▸ **Materials provided**:
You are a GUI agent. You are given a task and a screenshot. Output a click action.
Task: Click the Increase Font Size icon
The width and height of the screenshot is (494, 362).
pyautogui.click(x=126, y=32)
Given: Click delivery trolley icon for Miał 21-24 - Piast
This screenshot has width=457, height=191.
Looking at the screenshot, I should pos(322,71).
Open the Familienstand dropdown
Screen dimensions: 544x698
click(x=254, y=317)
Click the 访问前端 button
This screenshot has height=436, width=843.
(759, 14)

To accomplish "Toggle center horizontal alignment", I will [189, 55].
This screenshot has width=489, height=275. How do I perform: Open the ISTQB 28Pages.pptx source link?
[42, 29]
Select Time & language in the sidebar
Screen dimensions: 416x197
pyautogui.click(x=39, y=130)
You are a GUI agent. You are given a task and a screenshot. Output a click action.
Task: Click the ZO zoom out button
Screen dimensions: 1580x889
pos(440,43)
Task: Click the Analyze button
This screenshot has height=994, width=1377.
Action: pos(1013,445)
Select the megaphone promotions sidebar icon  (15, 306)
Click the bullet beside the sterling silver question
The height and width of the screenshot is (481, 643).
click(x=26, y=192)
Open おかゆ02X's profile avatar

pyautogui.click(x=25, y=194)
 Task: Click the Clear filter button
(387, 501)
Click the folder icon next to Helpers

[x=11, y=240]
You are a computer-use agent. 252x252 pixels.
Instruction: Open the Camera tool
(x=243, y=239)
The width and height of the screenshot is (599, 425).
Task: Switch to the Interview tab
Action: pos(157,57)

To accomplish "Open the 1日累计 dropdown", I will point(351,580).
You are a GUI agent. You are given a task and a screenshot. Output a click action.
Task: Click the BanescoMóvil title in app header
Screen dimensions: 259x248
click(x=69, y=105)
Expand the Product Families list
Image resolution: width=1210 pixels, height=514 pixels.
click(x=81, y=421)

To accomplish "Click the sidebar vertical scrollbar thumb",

▸ **Task item**: Find the line with "Image resolution: width=1210" in the listing above, then write out that line and each remaining line exactly, with no other text.

▸ **Your response**:
Image resolution: width=1210 pixels, height=514 pixels.
click(x=81, y=421)

To accomplish "Click the sidebar vertical scrollbar thumb",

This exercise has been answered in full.